* [About this task]:
Set down the final stretch of the data, from the line that holds "You are a GUI" through the last line, both included, with pictures left out.

* [Dataset content]:
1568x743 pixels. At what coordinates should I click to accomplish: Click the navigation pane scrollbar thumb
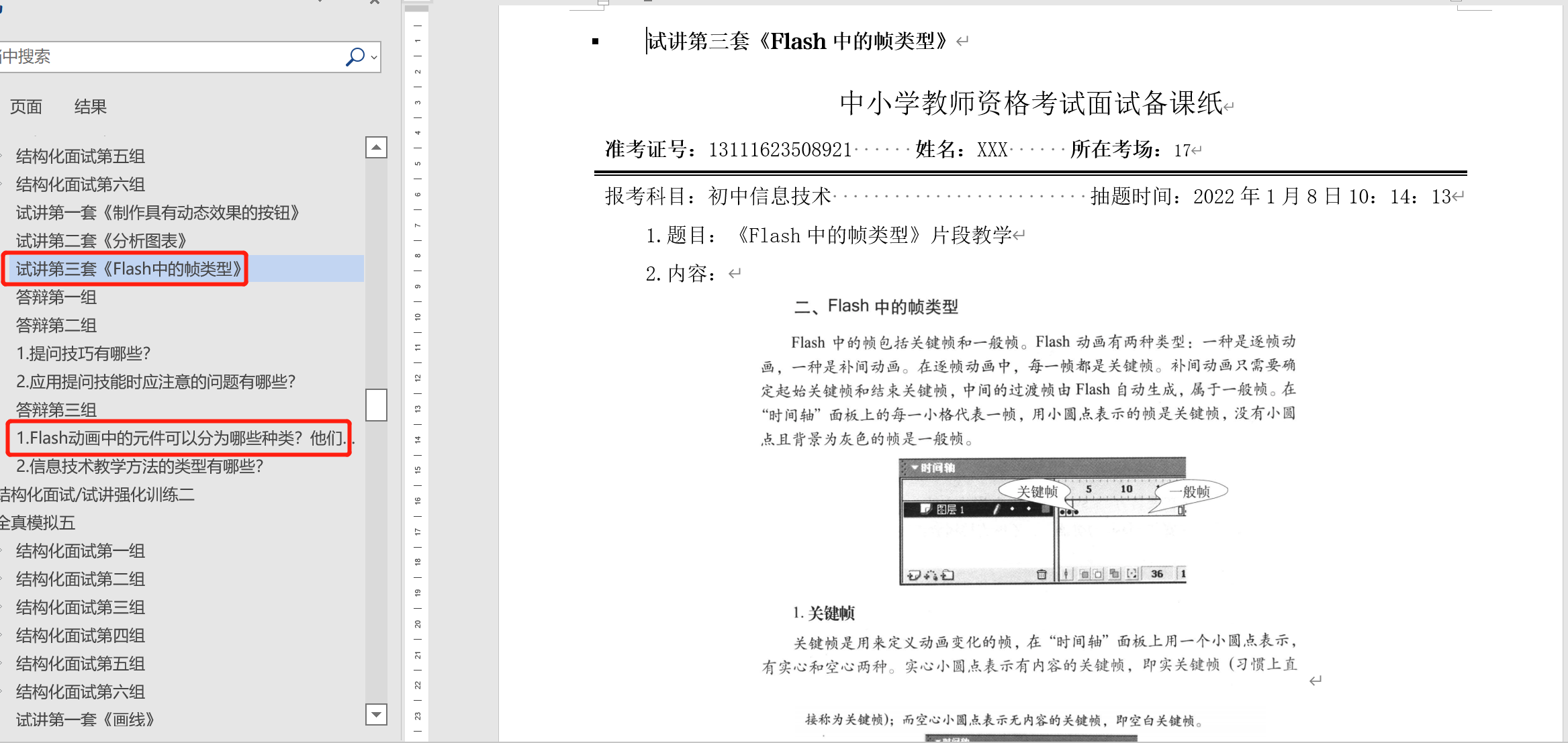point(376,405)
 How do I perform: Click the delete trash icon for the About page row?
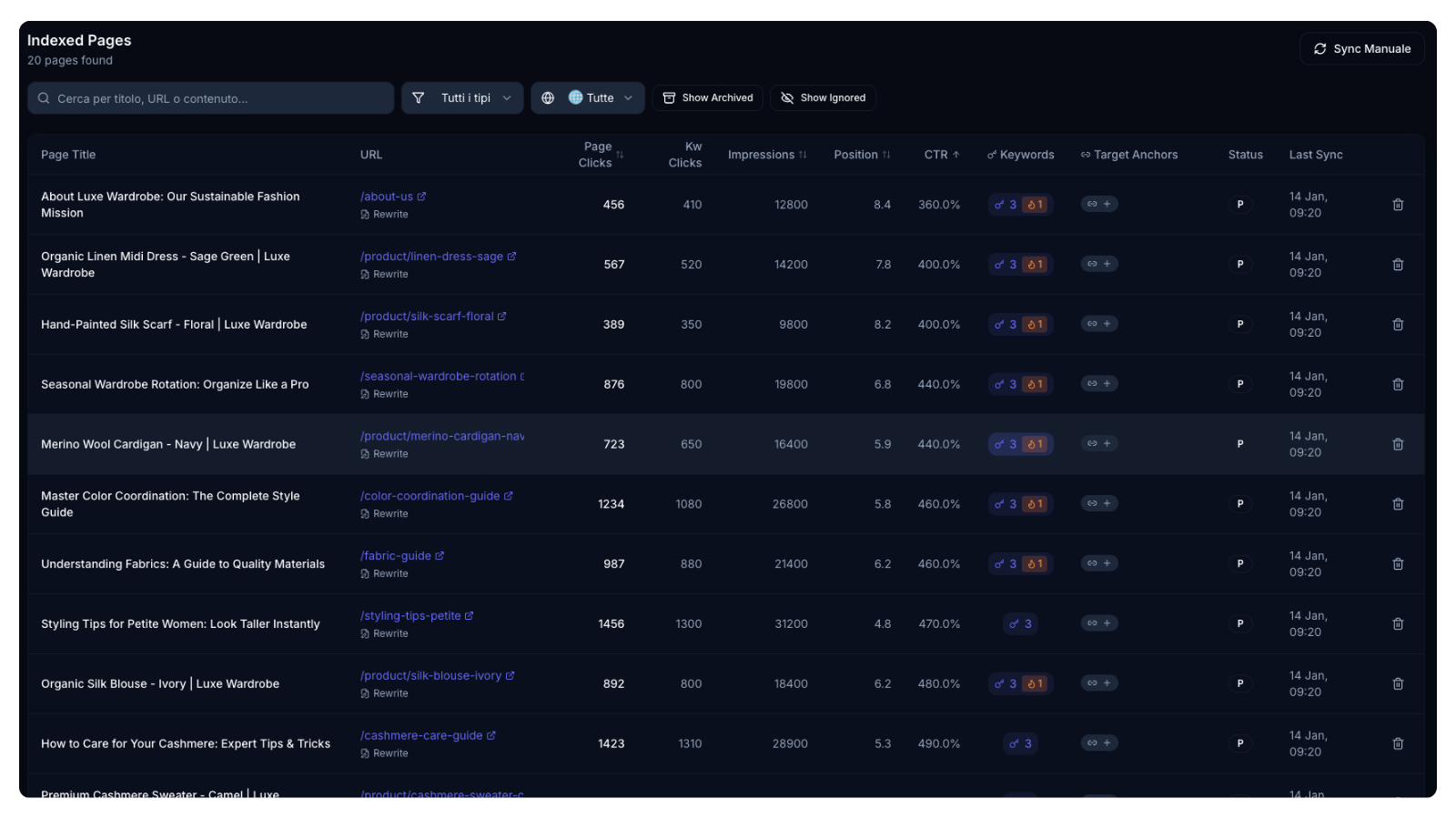pos(1398,205)
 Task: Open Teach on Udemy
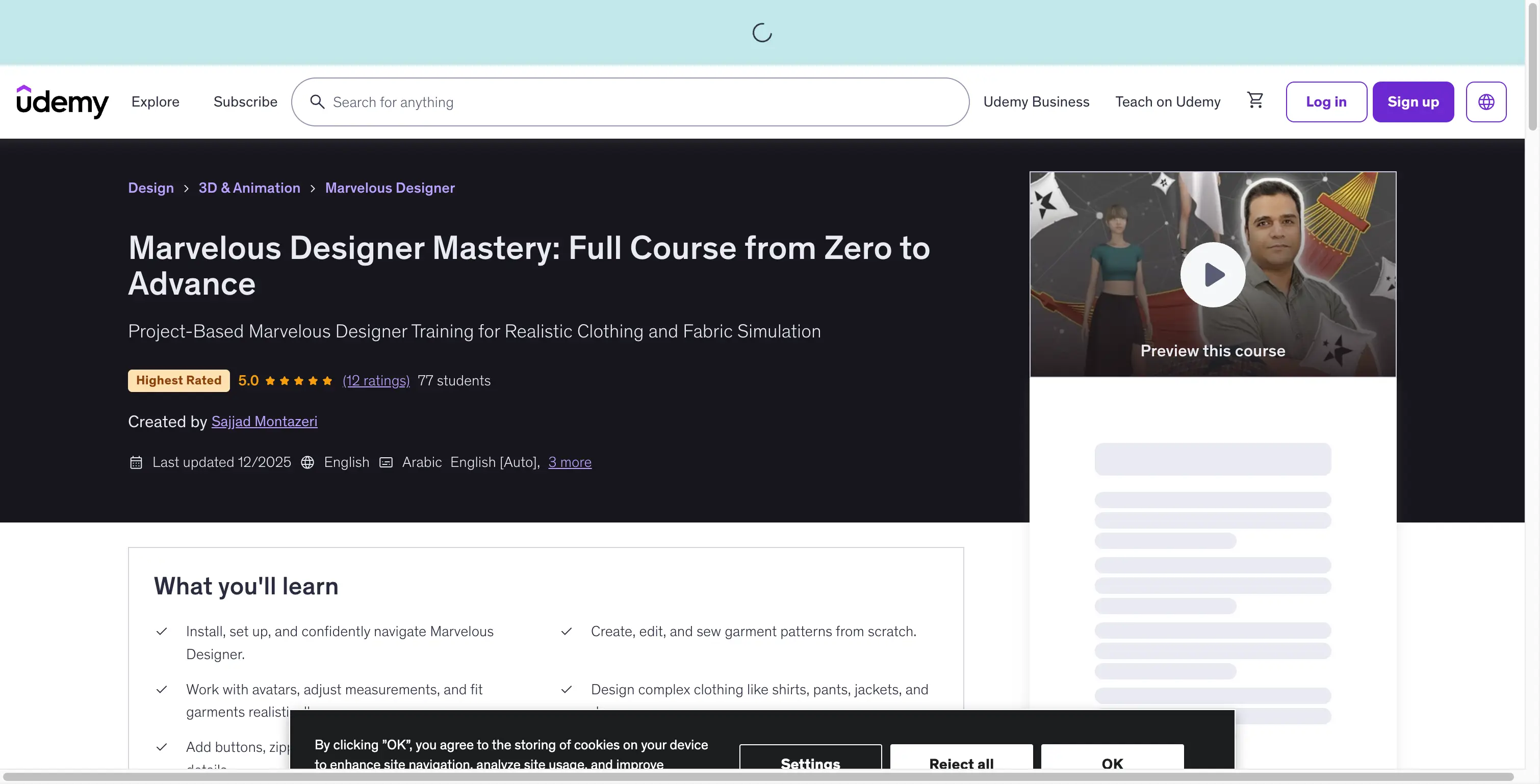(x=1168, y=101)
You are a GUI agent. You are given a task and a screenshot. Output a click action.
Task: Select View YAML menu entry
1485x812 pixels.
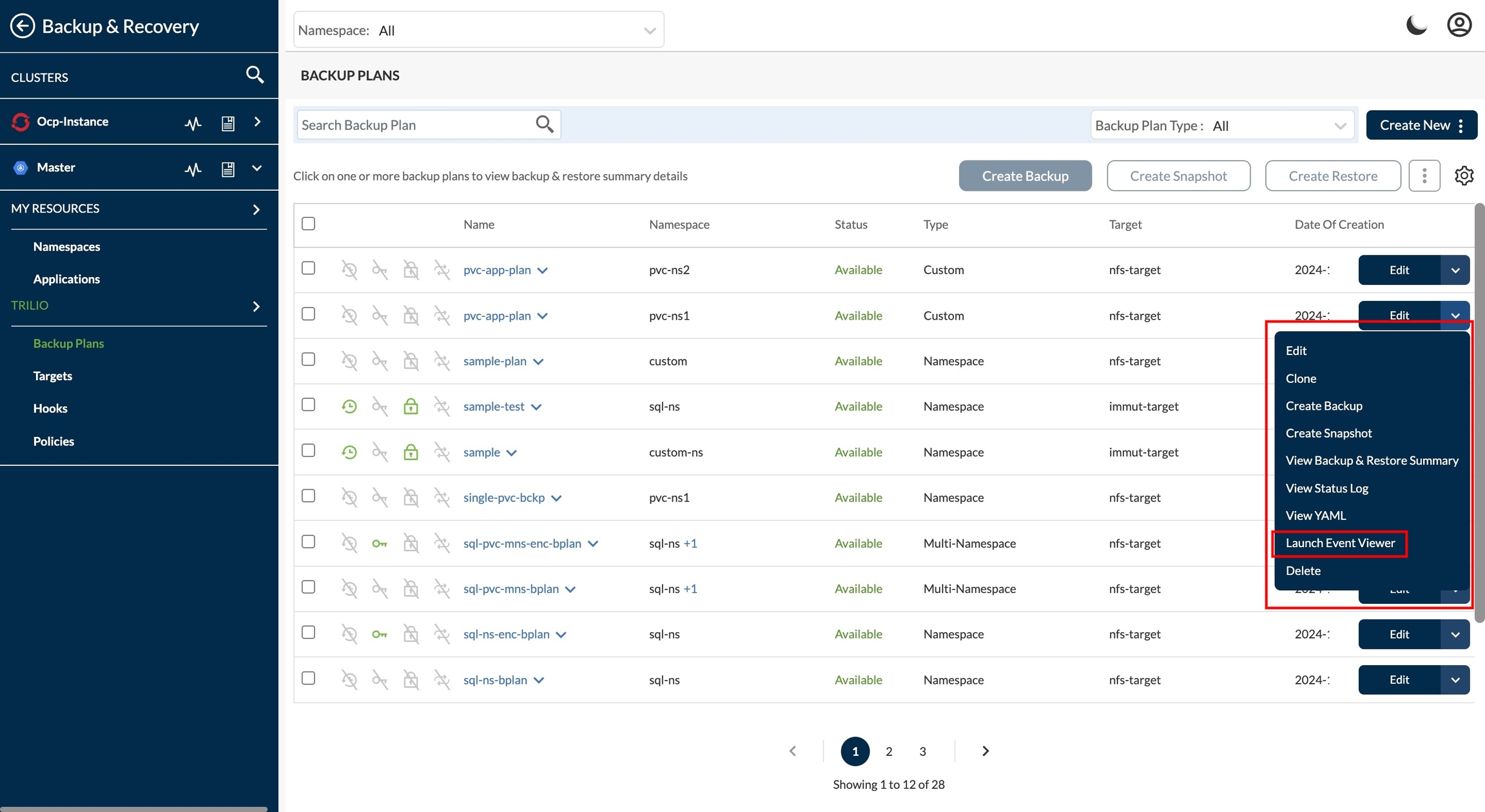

* [Result]:
You are a GUI agent. You are given a task and a screenshot. Output a click action.
Task: Select View YAML menu entry
1485x812 pixels.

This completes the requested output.